Apatzingán, Michoacán, 6 de abril de 2026. En el marco de una administración comprometida con las bases sociales, el síndico municipal Francisco Aguilar Rodríguez inició la semana reafirmando que su labor no se limita al escritorio, sino que se construye en el territorio, escuchando a la gente.
Atendiendo una petición ciudadana de Jesús González y otros vecinos, Aguilar Rodríguez se trasladó con parte de su equipo de trabajo a la comunidad de Loma de los Hoyos para entregar láminas destinadas a la construcción de una galera para la catequesis del rancho. Una obra pequeña en apariencia, pero gigante en significado comunitario.

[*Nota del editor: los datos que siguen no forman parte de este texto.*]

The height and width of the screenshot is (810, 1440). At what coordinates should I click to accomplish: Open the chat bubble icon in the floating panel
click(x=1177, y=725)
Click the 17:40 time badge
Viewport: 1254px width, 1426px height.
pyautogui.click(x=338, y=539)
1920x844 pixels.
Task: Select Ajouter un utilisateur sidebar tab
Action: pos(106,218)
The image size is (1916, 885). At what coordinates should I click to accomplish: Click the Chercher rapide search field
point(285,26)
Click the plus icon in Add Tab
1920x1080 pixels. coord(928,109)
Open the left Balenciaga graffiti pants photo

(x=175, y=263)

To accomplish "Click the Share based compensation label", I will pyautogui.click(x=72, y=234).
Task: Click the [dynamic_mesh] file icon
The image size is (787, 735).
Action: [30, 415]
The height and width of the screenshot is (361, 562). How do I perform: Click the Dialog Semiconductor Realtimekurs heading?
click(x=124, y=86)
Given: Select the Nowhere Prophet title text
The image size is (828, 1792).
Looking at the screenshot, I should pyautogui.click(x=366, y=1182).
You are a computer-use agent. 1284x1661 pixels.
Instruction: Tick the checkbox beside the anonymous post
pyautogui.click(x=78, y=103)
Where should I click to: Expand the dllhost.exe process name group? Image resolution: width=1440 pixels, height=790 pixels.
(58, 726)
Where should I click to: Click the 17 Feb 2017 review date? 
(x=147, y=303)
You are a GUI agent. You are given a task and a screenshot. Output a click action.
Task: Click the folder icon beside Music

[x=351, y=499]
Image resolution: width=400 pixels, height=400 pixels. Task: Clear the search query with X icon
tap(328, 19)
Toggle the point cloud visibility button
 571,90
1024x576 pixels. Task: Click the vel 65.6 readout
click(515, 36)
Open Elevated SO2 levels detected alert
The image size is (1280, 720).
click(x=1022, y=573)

“Nuestro compromiso es con la gente”, declaró el síndico, dejando claro que la política útil y ética se mide por resultados concretos, no por discursos. En un contexto donde a menudo se anteponen los intereses partidistas, Aguilar Rodríguez opta por la cercanía, la transparencia y la acción directa para resolver necesidades reales.
Con este tipo de gestiones, el funcionario Apatzinguense demuestra que la política puede —y debe— ejercerse con humanismo, privilegiando el bienestar colectivo por encima de cualquier cálculo electoral. Una noticia que no habla de promesas, sino de hechos.